Były minister przypomniał również coś, o czym wielu zdaje się zapominać- "przemysł pogardy" wokół śp. Jana Olszewskiego. 

"Pamiętamy napis "nienawiść" na zdjęciu twojej twarzy. Wiemy, kogo nazywano "olszewikami" i oszołomami, to wszystko była cena, jaką płaciłeś. Krótko mówiąc: wiemy, jak i dlaczego narodził się język nienawiści mający wyeliminować formację niepodległościową, której Ty byłeś twórcą"- podkreślił Macierewicz. 

Wiceprezes PiS wskazał, że  "język ten ma zniszczyć naród, rozbić naszą wspólnotę, pogrążyć Polskę w chaosie i wiemy, że musimy mu przeciwstawić prawdę, odwagę cywilną i gotowość do pojednania wobec tych, którzy błędy uznali i do Polski chcą powrócić".

 Przed śmiercią powtarzałeś - "nie mam w obowiązku poddać się". Te dwa pojęcia - obowiązek i niepodległość najlepiej charakteryzują twoją postawę życiową i twoją drogę w służbie ojczyzny"- podkreślił.

 Antoni Macierewicz przypomniał również to, co udało się osiągnąć pracującemu zaledwie pół roku rządowi Olszewskiego: uznanie niepodległości Ukrainy i Białorusi, likwidacji baz rosyjskich, rozpoczęciu lustracji i przedstawieniu budżetu. 

 "Okazało się, że w bardzo krótkim czasie można zrealizować postulaty, o których mówiono, że są nie do spełnienia"- podkreślił polityk. Jak wskazał, bez dorobku rządu Olszewskiego, "nie byłoby dzisiejszych sukcesów gospodarczy i politycznych Polski bez dorobku rządu Jana Olszewskiego".

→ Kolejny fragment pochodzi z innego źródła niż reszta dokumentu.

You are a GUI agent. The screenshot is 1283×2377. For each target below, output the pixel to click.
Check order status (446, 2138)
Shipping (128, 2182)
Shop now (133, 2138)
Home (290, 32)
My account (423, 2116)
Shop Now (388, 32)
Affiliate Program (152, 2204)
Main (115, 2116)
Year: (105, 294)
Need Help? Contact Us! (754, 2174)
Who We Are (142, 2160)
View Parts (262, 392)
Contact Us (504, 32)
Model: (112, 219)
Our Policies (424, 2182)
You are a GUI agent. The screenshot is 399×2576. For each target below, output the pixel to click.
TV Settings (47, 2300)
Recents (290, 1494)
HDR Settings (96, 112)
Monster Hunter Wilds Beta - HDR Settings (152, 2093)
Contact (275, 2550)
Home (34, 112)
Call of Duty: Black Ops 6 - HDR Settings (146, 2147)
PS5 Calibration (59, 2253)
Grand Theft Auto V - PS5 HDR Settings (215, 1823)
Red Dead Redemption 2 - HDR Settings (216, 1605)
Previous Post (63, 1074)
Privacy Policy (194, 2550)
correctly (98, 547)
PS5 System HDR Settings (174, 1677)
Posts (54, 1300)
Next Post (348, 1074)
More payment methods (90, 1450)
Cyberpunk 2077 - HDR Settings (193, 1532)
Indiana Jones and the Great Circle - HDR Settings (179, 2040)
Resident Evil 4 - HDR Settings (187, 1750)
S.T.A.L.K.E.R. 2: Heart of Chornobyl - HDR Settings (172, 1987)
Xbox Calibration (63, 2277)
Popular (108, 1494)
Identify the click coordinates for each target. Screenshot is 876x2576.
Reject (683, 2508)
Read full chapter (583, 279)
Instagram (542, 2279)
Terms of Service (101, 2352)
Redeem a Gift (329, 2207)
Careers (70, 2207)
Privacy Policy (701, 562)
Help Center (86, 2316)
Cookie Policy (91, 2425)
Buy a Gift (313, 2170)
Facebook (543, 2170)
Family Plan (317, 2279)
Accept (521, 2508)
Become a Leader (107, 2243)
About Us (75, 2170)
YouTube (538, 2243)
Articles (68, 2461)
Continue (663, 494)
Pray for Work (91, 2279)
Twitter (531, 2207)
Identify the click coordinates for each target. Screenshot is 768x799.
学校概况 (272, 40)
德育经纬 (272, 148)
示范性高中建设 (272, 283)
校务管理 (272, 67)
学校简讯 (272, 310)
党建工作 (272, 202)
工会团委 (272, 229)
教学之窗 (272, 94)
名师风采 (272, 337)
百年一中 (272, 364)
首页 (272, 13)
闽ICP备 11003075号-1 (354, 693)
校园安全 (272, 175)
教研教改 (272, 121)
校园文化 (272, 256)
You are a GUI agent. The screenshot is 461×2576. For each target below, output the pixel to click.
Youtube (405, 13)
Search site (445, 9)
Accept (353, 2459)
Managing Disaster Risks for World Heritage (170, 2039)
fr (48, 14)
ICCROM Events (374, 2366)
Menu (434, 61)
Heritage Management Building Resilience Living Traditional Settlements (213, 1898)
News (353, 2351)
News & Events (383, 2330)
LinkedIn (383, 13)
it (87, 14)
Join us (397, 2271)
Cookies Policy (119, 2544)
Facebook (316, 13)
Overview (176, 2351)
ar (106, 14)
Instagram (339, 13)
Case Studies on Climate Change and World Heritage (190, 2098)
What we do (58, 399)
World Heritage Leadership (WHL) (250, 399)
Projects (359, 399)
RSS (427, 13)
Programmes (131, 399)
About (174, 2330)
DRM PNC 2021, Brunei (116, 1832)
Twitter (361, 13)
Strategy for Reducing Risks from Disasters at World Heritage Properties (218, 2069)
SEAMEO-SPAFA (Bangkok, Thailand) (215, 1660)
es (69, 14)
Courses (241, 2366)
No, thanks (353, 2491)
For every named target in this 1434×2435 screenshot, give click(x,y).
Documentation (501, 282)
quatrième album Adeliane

"Warto pamiętać, że stało się tak dlatego, że łagodność języka, skromność i cierpliwość w działaniu towarzyszyła stanowczości i nieustępliwości, której byłeś i jesteś dla wszystkich Polaków wzorem"-powiedział były szef MON. Na zakończenie swojego wystąpienia Macierewicz zawołał: "Cześć i chwała bohaterom".